- ACTIVITIES -
a) Answer these questions using the passage about Kay and Warren:
(i) In what city and in what month and year did Kay and Warren marry?
(ii) What role did Warren serve in with the Air Force bombardment groups?
(iii) How many of the original thirty-five flight crews of the 390th returned home?
b) Resume the passage about Kay and Warren from the point where it ends.

Another photo from Jack's pictures. It's inscribed:
"Kay's New Feather Cut, 1943"

When the War began Warren enlisted in the Air Force. Kay joined him in Baton Rouge while he was waiting to be shipped out and they married there in January, 1943. Cece says she was told often that when Warren asked permission to marry Grandpa’s ninth daughter, “he said something to the effect of, ‘Oh, you're gonna do whatever you want to anyway, so go ahead….’ " (Grandpa seems to have learned a lesson from his previous futile experiences in marriage prohibition.) Kay was 20 and Warren 21 when they married.

Warren at 22, home on leave in summer, 1943

Warren was a navigator attached to Air Force bombardment groups stationed in England. An online history of the 390th Bombardment Group (H) group mentions him with an accounting of their service:

During 31 months beginning in January, 1943 “the 390th [flew] 301 missions, dropping 18,755 tons of bombs, destroying or damaging 454 enemy planes with another 57 probable destroyed. These war-time achievements come with a price for both men and machines. Only fifteen of the original thirty-five flight crews returned home.”

- EXTRACTED INFORMATION -
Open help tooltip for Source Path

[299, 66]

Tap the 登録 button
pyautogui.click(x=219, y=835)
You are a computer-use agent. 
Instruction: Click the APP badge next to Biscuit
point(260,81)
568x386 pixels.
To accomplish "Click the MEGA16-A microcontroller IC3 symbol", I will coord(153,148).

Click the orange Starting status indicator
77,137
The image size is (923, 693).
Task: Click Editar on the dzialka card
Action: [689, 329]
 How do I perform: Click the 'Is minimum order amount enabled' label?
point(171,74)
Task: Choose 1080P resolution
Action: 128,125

...

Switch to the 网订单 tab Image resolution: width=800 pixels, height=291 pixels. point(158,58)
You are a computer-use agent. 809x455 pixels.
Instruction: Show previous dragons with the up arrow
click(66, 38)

---

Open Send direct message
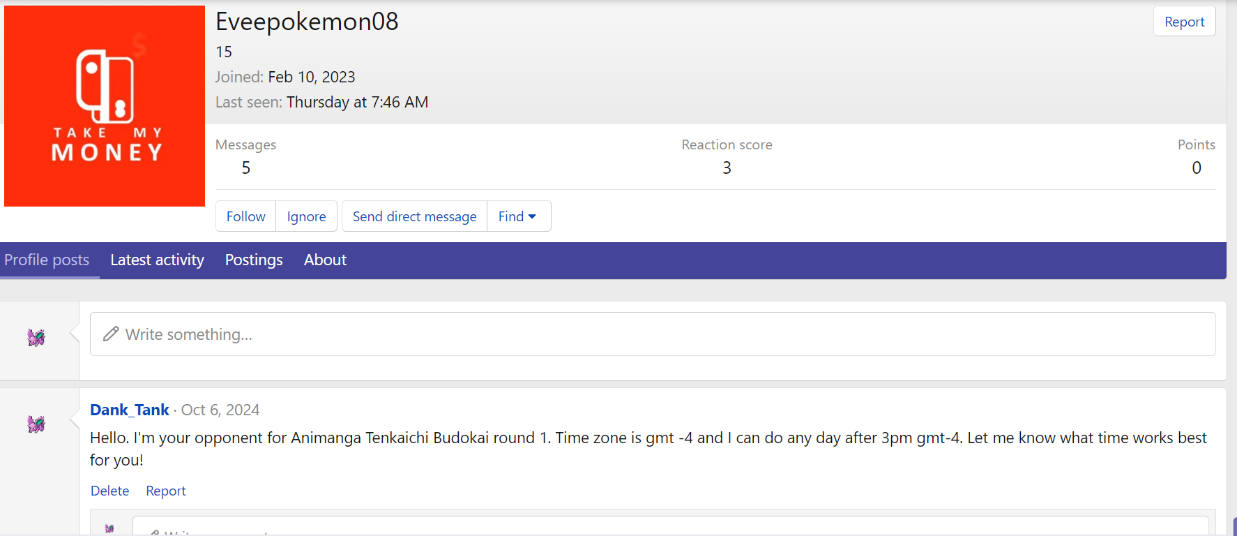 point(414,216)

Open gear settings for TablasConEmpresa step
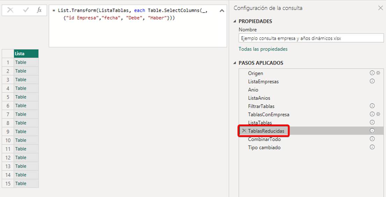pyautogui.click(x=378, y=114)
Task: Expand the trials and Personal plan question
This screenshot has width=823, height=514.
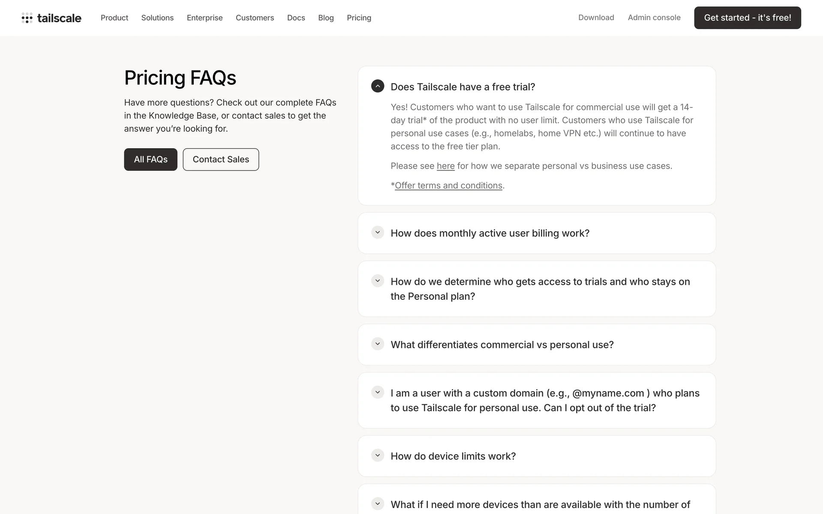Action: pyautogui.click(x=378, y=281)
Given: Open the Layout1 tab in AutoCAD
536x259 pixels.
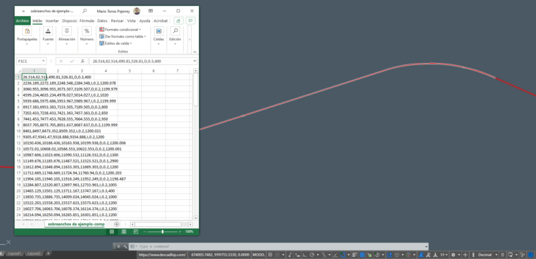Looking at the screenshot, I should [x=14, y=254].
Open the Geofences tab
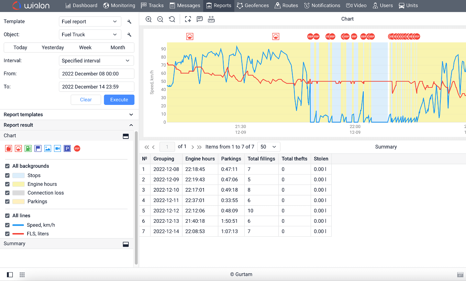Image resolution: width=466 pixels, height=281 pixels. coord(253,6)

- RESULTS OF THE TASKS -
a)
(i) They married in Baton Rouge in January 1943.
(ii) Warren was a navigator attached to Air Force bombardment groups stationed in England.
(iii) Fifteen of the original thirty-five flight crews returned home.

b)
The planes were B-17s


We were all raised on stories of Warren’s war years---how dangerous the bomber runs were, how frightened the family was for him and Kay, and how he was (fortunately) badly injured in the forearm by a piece of shrapnel, which allowed him to come home before he was killed. Cece wrote: ”He spent some time in an English hospital before being discharged. I have the piece of shrapnel they removed from his arm, and his purple heart.” We really are lucky he survived.


Warren may also have flown with the 569th Squadron


In the history of the 390th they list all the runs each crew member made. Warren’s missions date from October, 1943 through March, 1944 and include flights to Frankfurt, Paris, and Rjuken, Norway. The unit’s

“missions included attacks on marshalling yards at Frankfurt, bridges at Cologne, oil facilities at Zeitz, factories at Mannheim, naval installations at Bremen, and synthetic oil refineries at Merseburg.”

Read more about the 390th here: http://www.390th.org/
And specifically about Warren here:
http://www.390thspace.com/missions.php?name=Gisiger%2C+Warren+E

Read more about B-17's here.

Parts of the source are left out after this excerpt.